== ARTICLE
It's finally happened.
After lord knows how long, I have finally reached the point where enough is enough. A person can only take being stepped on for so long. I put up with a lot of shit from Brett. Too much shit. I can't count the times I saved his life. Or the times when I blatantly lied to Ryn's face so she'd take him back. Or the times I took a bottle out of his hands to stop him from doing something stupid. No, I can't count that high. But what I can count are the times I got thanked for that stuff.
Zero.
Never did I hear the words thank you come out of his mouth. Never did he say he appreciated what I was doing, that he understood I did it because I cared for him. No, all he did was spit in the face of my caring, and go right back to doing what I tried to protect him from. Don't get me wrong, this is not about a thank you. It's two simple words, I could care less. What this is about, is having the knife driven into my back one too many times. What this is about is putting my life on the line for him, and getting nothing but pain in return.
====
== PROVIDED RECORDS
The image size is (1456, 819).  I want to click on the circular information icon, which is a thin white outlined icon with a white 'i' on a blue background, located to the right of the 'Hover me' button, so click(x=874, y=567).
====
== PROVIDED RECORDS
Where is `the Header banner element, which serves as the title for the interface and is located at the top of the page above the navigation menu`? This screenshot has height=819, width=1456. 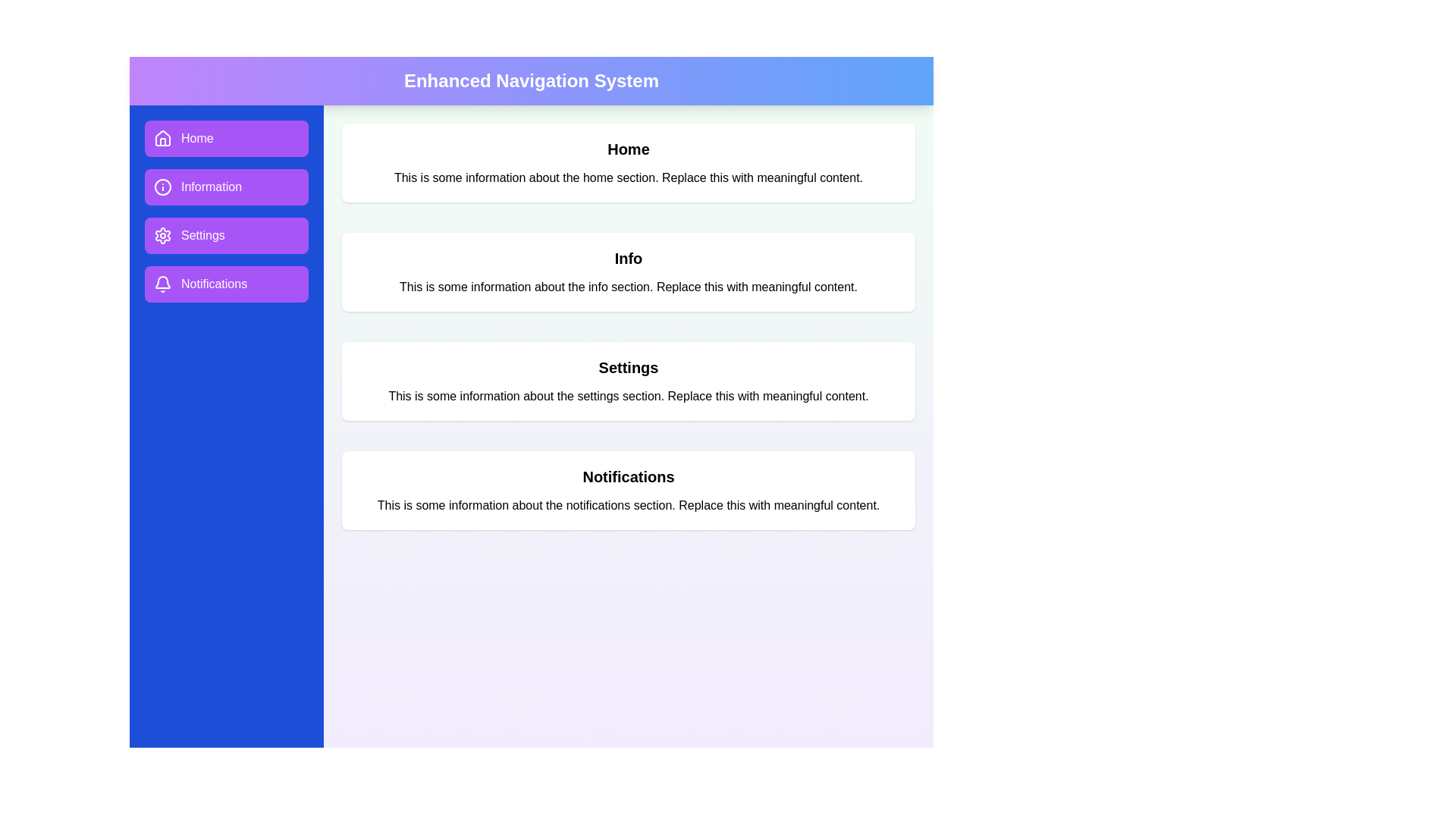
====
== PROVIDED RECORDS
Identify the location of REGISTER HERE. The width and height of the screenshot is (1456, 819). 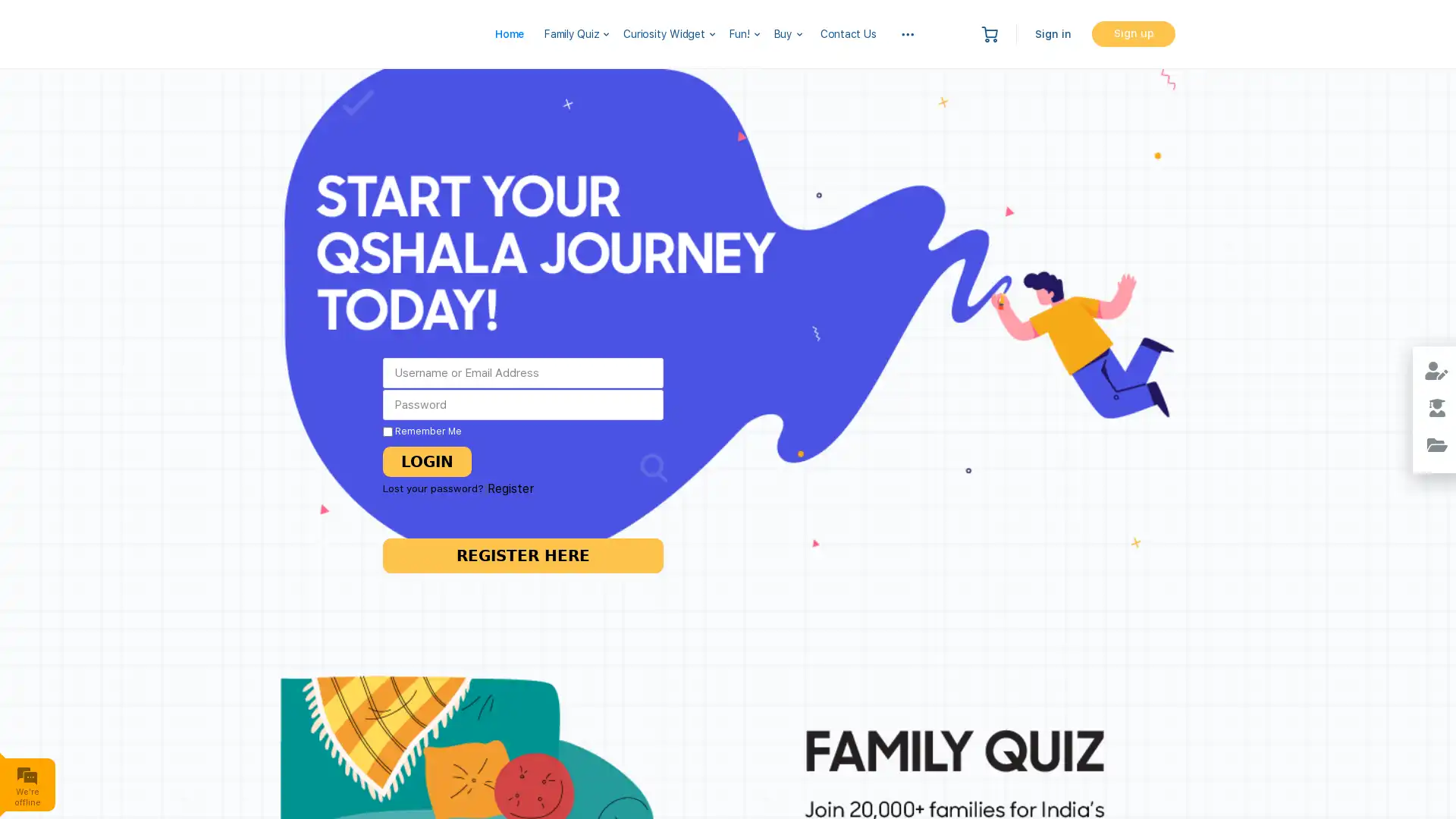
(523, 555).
====
TASK 1:
List every action the passage about Brett names among the times the narrator says they can't count.
TASK 2:
Print the passage about Brett from "Never did I" up to and including "pain in return.".
TASK 3:
Answer these questions about the passage about Brett, one per line:
(a) How many times does the narrator say they were thanked?
(b) To whose face did the narrator lie?
(c) According to the narrator, what did Brett do after spitting in the face of their caring?

FULL OUTPUT 1:
- Saving his life
- Blatantly lying to Ryn's face so she'd take him back
- Taking a bottle out of his hands to stop him from doing something stupid

FULL OUTPUT 2:
Never did I hear the words thank you come out of his mouth. Never did he say he appreciated what I was doing, that he understood I did it because I cared for him. No, all he did was spit in the face of my caring, and go right back to doing what I tried to protect him from. Don't get me wrong, this is not about a thank you. It's two simple words, I could care less. What this is about, is having the knife driven into my back one too many times. What this is about is putting my life on the line for him, and getting nothing but pain in return.

FULL OUTPUT 3:
(a) Zero.
(b) Ryn's.
(c) He went right back to doing what the narrator tried to protect him from.